Spiking Neural Networks (SNNs), recognized for their biological plausibility and energy efficiency, employ sparse and asynchronous spikes for communication. However, the training of SNNs encounters difficulties coming from non-differentiable activation functions and the movement of spike-based inter-layer data. Spike-Timing Dependent Plasticity (STDP), inspired by neurobiology, plays a crucial role in SNN's learning. Various models of STDP are introduced in the literature with adaptability and integrability but they still lacks the conscious part of the brain used for learning. Considering the issue, this research work proposes a Consciousness Driven STDP (CD-STDP), an improved solution addressing inherent limitations observed in conventional STDP models. CD-STDP, designed to infuse the conscious part as coefficients of long-term potentiation (LTP) and long-term depression (LTD), exhibit a dynamic nature.

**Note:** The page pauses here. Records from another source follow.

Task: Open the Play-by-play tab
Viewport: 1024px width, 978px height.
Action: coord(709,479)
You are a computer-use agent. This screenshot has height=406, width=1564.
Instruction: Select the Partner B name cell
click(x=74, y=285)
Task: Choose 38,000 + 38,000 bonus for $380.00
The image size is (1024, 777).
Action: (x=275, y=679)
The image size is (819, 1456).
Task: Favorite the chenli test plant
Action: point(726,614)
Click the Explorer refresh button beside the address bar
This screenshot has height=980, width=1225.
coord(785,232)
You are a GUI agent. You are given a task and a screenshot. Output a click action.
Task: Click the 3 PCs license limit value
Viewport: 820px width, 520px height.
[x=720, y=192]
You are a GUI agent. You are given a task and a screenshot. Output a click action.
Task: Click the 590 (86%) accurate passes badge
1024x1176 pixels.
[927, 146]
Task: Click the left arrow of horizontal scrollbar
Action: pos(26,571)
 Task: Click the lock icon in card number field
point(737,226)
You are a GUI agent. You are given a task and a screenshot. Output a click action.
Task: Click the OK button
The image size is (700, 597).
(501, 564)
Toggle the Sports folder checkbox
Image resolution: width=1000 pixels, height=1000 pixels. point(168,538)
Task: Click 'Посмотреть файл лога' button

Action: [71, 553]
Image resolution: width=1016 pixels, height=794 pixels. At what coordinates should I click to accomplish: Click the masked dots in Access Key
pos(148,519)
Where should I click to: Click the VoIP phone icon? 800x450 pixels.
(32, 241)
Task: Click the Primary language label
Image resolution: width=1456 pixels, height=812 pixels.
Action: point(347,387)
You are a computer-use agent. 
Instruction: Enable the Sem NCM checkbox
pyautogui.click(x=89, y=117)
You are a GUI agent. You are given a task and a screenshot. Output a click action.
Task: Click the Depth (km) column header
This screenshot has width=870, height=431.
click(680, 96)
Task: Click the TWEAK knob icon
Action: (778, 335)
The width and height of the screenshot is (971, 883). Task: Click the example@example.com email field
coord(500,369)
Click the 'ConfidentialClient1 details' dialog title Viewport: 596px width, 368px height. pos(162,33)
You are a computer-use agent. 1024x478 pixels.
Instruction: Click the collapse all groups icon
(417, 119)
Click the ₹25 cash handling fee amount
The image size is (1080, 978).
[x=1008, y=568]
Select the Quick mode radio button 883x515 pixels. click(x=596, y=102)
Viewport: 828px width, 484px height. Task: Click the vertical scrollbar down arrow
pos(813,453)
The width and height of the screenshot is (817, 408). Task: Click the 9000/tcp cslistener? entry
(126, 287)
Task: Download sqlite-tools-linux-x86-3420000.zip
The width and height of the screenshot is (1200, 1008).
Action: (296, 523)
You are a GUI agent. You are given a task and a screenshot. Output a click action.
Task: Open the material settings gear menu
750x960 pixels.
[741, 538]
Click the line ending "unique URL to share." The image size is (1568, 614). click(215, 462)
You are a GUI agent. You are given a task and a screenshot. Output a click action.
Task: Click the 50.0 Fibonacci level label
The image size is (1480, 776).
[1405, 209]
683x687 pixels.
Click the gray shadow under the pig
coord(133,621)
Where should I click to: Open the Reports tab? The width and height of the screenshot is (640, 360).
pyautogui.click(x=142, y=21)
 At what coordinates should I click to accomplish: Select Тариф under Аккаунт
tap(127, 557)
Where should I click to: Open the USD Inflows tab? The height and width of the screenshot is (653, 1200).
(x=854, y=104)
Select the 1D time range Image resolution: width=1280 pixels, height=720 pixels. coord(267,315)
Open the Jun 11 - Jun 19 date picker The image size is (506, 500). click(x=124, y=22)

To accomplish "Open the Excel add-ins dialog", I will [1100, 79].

The model connects LTP and LTD coefficients to current and past state of synaptic activities, respectively, enhancing consciousness and adaptability. The conscious coefficient adjustment in response to current and past synaptic activity extends the model's conscious and other cognitive capabilities, offering a refined and efficient approach for real-world applications. Evaluations on Modified National Institute of Standards and Technology (MNIST), FashionMNIST and California Institute of Technology (CALTECH) datasets showcase CD-STDP's remarkable accuracy of 98.6%, 85.61% and 99.0%, respectively, in a single hidden layer SNN. In addition, analysis of conscious elements and consciousness of the proposed model on SNN is performed.